Post # 1

Member
259 posts
Helper bee
Help me out ladies, wedding etiquette is not one of my strongest skill sets to say the least.
My sister’s boyfriend is invited to my upcoming wedding but we have no idea where to seat him at the reception. They are both 24, have been together almost 4 years and are currently living together. My Fiance and I both really like him as does the rest of my family.
Obviously he can’t sit with my sister as she is a Bridesmaid or Best Man and will be at the head table. I don’t know if we should have him sit with my parents and FI’s parents who will be at the same table? With other extended family members that know him? With friends of Fiance and I that are his age but that he hasn’t met? Help!
Has anyone had a situation similar to this? What did you do?
Post # 3

Member
246 posts
Helper bee
Sounds like you are fairly close with him. Could you just ask him which group he would prefer to sit with?
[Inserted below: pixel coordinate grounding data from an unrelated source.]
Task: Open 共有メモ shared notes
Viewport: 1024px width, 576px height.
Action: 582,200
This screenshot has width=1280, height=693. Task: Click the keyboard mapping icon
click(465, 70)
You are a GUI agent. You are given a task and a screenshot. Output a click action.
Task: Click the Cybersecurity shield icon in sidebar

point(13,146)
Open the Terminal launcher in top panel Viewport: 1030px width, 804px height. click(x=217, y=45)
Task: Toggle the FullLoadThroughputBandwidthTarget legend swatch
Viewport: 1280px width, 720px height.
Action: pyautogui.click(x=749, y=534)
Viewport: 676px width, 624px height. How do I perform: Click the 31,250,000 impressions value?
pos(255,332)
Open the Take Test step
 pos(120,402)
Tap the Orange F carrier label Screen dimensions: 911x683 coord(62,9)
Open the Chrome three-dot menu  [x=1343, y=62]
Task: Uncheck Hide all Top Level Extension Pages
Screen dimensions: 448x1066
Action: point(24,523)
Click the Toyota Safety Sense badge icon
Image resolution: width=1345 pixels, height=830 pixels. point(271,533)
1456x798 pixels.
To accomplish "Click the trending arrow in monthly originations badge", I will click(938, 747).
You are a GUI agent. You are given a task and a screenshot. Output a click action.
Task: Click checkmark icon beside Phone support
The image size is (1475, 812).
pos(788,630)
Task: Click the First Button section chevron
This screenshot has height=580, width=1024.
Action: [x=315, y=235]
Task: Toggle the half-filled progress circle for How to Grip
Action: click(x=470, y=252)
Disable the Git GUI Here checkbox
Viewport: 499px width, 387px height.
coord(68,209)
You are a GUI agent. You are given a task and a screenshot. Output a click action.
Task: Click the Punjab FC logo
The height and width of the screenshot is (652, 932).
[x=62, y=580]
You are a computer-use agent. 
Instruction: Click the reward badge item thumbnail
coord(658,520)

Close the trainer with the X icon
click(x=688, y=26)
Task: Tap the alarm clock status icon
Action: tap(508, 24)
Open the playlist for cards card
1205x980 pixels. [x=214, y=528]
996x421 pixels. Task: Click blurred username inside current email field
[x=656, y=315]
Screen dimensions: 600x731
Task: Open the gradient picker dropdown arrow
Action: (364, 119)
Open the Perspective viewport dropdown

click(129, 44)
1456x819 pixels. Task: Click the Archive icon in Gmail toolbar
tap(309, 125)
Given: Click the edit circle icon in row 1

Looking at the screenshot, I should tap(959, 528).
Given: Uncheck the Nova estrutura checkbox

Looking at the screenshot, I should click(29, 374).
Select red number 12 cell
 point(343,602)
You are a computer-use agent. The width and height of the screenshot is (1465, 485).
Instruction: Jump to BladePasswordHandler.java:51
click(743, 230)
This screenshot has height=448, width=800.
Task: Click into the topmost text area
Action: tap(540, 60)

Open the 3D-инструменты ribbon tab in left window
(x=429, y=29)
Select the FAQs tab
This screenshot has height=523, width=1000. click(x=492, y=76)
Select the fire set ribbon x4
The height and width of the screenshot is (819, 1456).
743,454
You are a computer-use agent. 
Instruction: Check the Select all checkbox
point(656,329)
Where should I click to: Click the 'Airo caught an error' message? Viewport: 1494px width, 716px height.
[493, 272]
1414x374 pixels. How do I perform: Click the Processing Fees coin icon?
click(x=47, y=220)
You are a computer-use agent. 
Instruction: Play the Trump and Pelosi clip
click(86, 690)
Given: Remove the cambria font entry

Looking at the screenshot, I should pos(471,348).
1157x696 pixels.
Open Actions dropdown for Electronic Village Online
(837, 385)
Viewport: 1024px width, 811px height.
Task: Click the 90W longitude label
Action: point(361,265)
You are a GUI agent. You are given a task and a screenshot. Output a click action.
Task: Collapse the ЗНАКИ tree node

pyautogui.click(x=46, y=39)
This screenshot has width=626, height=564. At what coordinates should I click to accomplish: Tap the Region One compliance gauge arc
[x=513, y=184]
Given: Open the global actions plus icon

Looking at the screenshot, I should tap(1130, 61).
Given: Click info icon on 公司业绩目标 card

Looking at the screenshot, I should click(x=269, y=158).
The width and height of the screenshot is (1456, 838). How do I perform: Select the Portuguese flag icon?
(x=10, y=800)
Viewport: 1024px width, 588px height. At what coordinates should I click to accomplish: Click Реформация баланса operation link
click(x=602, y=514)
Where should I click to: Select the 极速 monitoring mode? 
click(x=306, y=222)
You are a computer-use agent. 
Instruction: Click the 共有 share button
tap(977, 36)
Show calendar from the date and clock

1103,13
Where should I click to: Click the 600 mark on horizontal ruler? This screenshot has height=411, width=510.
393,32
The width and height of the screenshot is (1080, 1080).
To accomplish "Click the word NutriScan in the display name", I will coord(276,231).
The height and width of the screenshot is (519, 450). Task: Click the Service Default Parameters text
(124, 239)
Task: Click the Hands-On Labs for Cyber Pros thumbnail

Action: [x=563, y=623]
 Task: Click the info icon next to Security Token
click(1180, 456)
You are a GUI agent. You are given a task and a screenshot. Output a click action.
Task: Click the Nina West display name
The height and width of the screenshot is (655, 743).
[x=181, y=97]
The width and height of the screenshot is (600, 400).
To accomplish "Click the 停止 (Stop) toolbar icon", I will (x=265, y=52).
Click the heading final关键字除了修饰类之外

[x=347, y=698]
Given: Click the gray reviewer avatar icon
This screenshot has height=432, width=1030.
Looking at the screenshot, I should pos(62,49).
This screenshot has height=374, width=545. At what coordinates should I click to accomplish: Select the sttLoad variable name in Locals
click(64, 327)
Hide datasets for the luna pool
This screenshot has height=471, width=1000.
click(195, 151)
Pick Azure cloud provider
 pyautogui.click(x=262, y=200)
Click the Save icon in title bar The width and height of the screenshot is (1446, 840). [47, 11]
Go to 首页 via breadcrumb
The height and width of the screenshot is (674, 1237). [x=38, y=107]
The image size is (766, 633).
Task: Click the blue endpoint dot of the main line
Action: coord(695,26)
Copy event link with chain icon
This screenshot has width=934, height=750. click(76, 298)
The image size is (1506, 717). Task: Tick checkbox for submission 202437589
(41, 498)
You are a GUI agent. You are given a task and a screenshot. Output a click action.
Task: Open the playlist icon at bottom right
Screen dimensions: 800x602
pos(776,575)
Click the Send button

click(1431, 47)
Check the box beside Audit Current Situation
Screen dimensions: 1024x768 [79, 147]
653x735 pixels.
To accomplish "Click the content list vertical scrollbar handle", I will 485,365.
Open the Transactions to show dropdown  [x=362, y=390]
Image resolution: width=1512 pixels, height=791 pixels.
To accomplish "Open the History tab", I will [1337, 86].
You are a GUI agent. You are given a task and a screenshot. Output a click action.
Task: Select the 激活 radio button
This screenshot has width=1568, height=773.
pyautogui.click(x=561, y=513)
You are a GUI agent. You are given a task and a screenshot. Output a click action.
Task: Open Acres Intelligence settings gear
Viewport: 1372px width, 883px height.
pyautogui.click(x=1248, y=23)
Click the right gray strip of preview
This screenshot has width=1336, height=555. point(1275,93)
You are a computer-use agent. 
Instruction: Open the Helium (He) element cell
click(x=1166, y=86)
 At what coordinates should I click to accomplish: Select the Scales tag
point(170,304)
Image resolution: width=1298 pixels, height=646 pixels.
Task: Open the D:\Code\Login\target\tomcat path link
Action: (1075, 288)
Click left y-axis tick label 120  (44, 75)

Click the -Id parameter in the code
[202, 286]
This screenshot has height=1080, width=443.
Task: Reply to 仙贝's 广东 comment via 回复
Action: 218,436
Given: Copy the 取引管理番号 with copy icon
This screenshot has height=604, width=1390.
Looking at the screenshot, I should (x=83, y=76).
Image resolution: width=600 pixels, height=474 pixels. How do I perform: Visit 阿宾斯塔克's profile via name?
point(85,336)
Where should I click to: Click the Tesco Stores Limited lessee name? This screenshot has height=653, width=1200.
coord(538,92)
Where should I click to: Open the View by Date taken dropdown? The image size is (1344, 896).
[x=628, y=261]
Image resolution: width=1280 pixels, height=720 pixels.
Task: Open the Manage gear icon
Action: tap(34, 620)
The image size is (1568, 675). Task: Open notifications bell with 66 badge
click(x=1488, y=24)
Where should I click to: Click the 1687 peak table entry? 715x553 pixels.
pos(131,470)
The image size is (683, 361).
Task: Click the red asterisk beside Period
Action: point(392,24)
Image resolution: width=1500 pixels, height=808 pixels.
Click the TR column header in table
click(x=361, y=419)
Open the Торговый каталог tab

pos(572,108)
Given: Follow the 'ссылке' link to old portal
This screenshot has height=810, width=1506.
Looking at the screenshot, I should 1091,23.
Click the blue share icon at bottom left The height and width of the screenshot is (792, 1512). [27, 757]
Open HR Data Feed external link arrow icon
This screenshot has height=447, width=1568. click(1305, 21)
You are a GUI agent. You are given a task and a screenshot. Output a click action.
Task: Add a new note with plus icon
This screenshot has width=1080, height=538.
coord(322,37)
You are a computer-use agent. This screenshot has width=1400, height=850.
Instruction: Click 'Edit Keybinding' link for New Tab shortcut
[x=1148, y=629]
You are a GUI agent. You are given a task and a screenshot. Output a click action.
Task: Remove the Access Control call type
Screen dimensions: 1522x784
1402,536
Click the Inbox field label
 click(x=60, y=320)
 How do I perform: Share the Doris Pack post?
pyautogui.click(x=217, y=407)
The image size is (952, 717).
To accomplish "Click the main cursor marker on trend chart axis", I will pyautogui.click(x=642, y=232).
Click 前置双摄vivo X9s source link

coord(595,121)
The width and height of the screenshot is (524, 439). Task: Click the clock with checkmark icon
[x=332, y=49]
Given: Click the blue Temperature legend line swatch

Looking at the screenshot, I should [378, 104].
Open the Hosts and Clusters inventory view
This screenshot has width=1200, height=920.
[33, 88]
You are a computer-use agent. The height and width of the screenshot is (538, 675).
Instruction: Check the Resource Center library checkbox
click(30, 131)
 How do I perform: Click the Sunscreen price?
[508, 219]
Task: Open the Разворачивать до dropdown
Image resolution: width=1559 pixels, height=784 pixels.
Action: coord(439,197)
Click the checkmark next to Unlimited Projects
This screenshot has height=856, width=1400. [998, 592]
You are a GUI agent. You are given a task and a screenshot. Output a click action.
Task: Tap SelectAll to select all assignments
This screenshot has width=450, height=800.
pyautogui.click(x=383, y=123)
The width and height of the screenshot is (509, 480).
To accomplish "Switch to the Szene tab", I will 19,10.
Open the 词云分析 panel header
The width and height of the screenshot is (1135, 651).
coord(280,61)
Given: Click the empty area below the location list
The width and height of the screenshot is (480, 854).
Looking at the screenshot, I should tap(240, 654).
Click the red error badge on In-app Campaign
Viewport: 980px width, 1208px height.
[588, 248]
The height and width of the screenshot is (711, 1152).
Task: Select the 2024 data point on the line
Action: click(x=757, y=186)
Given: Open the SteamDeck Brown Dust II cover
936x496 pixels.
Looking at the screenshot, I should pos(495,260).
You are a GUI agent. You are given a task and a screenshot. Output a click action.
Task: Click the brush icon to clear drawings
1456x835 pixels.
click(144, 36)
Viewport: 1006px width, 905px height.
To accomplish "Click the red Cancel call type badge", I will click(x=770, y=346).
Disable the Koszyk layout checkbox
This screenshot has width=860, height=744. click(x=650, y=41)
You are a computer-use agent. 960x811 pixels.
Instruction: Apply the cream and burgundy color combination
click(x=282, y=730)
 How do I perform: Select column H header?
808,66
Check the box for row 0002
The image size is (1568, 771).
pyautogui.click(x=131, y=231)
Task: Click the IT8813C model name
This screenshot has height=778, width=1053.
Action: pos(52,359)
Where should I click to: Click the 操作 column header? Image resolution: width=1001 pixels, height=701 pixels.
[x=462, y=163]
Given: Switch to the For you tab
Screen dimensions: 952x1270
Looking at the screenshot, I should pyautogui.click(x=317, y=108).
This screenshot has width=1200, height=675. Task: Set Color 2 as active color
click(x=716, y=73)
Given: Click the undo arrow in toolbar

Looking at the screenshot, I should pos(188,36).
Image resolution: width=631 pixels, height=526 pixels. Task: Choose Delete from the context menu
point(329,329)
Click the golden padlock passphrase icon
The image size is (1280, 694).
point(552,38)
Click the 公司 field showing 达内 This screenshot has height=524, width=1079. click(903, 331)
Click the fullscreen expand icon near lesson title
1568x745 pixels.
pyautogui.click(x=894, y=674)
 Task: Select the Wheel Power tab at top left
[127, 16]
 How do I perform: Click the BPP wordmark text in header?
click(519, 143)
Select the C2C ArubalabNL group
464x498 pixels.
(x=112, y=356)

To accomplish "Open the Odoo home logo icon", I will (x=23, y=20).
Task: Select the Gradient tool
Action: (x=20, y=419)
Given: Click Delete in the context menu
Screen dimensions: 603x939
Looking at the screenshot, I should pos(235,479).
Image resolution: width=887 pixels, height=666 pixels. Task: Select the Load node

Or have your sister ask him?
Post # 4

Hostess
7561 posts
Bumble Beekeeper
@VeggieBee: I agree, I’d just ask him.
Post # 5

Member
1851 posts
Buzzing bee
I asked my husband what he would want to do in that situation and he said he’d rather sit with people that he already knew so I guess I’m saying to go with family (assuming that his relationship with them is a positive comfortable one).
Post # 6

Member
1902 posts
Buzzing bee
Personally, I’m not a fan of splitting up couples for the sake of a head table, but I think just seat him with people that he will know and that he gets along with. I was a bridesmaid in my brother’s wedding and my fiance sat separately from me – he just sat with some of my cousins that he knew, and it wasn’t a big deal.
Post # 7

Member
7758 posts
Bumble Beekeeper
@hlayers: I think it’s always important to look after partners of bridal party members, and sit them with whoever they know best. In this case it will probably be your immediate family, since he’s practically a son-in-law.
My sister was a Bridesmaid or Best Man, and her bf sat with my immediate family. (But he wasn’t the only person his age there, there was also my brother and his gf).
Post # 8

Member
9056 posts
Buzzing Beekeeper
I had three tables in the front row. Each of our parents took one, and the third was used to seat bridal party guests and the MC (who needed quick access to the podium). Looked like a fun table.
Post # 9

Member
7489 posts
Busy Beekeeper
@hlayers: I’m with the PP’s: ask him. If you have space and budget for it, it would be nice to let him bring a buddy or his parents. Otherwise though, just ask what he’d prefer.
Post # 10

Member
95 posts
Worker bee
What is the reason for splitting up couples? That sounds awful!
Post # 11

Member
2335 posts
Buzzing bee
Are you super set on a head table?
Fiance and I wanted a few minutes to relax during the reception and eat a few bites of our meal in peace, so we opted for a sweetheart table.
That way all the members of our bridal party are able to sit with their friends or SOs.
Post # 12

Member
259 posts
Helper bee
@rachelmichelle: I am pretty set on a head table for some reason. It’s one of the few “traditional” wedding things that I have wanted to keep. Your date is so close! How excited are you??
I have asked him what he’d prefer but he is so laid back he just says he doesn’t care and will be happy wherever. I guess it won’t matter too much since people will really only be at the tables for the meal.
Post # 13

Member
655 posts
Busy bee
@BrooklynBride2013: Her sister is a bridesmaid.
I’m with PPs- ask him where he’d like to sit.
Post # 14

Member
2335 posts
Buzzing bee
@hlayers: LOL honestly I’m so busy trying to get all my work turned in early for school so that I can duck out early on Friday to go to our rehearsal that I’m not even thinking about it a lot.
I’m sure it’ll hit me on Friday.
Post # 15

Member
525 posts
Busy bee
If it’s possible, I would sit him with people he knows. If that isn’t possible, then I would seat him with people of the same age group. Do other members of the bridal party also have dates coming? Perhaps you could add him to a table with them?
My fiance and I are both set on a head table, so we will have the same problem.
Post # 16

Member
452 posts
Helper bee
If you can’t/don’t want to ask him as PP have said, I would seat him with whichever family members he knows best or might have the best time with. I was seated without my partner as his brothers wedding (same situation) and his SIL thought that it would be good to seat me with their university/college friends. In theory it sounds good, but you tend to end up like the 9th wheel in a group of friends who all know each other!